Assigned task
From the line containing "This screenshot has height=367, width=494." to the end of the records below, both included, every line should be repeated exactly; pictures should be dropped.

Information shown below:

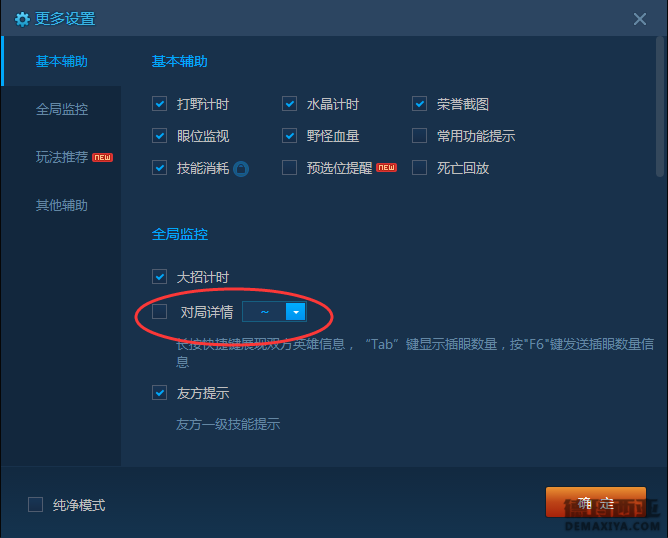Check the 对局详情 checkbox

pyautogui.click(x=159, y=311)
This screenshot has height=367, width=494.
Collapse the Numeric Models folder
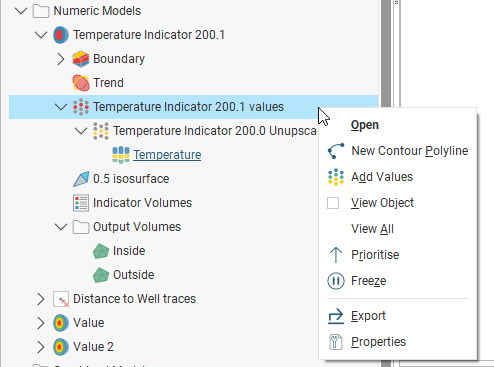[21, 11]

End of Information shown.

The completed task
This screenshot has height=367, width=494.
Collapse the Numeric Models folder
[21, 11]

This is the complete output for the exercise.